New podcast episode: All-American wrestler, coach, and father, Jim Harshaw, Conversation 1.5

December 25, 2017 by Joshua
in Podcast

I will recommend this episode a lot. You’ll hear an accomplished man struggle with a goal he expected to be easy.

You’ll also hear him triumph, bringing his wife and children to the triumph—creating it with them.

Click here to listen to the conversation

I’m releasing it on a holiday because it’s as heartwarming a story of a father bringing his family and community together as any—despite, or because of, adversity and the skills he’s learned to handle it. Skills you can learn, starting by listening to his story.

You think challenges are easier for him or anyone else? They aren’t. He’s just learned to handle them. You can too.

Jim Harshaw

Jim Harshaw

This episode is a real-time update from someone acting on a challenge, facing resistance, figuring out how to handle it, and succeeding through failure where most people give up.

I scheduled this conversation because Jim wrote me that he was struggling to meet the personal challenge he came up with. Between that email and scheduling the conversation, he figured out a solution better for him than the original challenge.

Many people decide to change their lives then face unexpected challenges. Most give up or let their standards slide.

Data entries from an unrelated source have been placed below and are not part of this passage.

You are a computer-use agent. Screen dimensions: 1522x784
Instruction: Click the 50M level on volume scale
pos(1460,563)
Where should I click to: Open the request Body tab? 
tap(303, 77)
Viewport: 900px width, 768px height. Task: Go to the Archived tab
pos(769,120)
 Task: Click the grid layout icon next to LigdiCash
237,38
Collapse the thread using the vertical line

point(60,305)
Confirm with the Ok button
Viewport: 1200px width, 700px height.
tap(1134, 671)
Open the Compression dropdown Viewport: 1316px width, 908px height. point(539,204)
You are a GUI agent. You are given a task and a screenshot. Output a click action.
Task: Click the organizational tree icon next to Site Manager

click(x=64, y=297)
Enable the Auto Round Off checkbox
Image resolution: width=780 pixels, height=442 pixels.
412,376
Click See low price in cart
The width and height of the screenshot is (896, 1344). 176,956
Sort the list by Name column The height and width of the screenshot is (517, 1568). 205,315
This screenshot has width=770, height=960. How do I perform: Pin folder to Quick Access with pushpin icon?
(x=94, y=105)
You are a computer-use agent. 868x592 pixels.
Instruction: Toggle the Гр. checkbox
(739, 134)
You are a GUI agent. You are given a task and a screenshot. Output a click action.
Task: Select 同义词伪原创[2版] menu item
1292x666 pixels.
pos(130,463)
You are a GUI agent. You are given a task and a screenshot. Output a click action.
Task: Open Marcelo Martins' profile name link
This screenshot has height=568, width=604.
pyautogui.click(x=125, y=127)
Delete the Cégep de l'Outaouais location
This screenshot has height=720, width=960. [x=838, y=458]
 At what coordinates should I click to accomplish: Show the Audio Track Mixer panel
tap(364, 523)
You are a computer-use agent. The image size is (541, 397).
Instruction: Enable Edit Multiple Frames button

Click here to listen to the conversation

Overcoming challenges

With the plan fresh in his mind, Jim shares

  • How he understood the situation
  • What he did to solve it
  • How he involved others
  • He he built community
  • His mindset

If you’ve struggled making commitments, Jim’s story will help you.

Leading without authority

Beyond personal change, the episode also reveals the leadership techniques I’m finding work in leading people when you don’t have authority over them. For full depth, read and do the exercises in my book, Leadership Step by Step. You can hear me practice them in my first conversation and their results here:

  • In conversation 1, I didn’t tell him what to do, I asked him what he cared about, then invited him to act on those values
  • As a result
    • In conversation 1.5, he saw doing this challenge as for himself, acting on his values
  • In conversation 1, I set up future conversations, creating accountability
  • As a result
    • In conversation 1.5, he described motivation to meet those expectations

See if you can find other techniques in how I framed and led starting the challenge and the resulting behavior.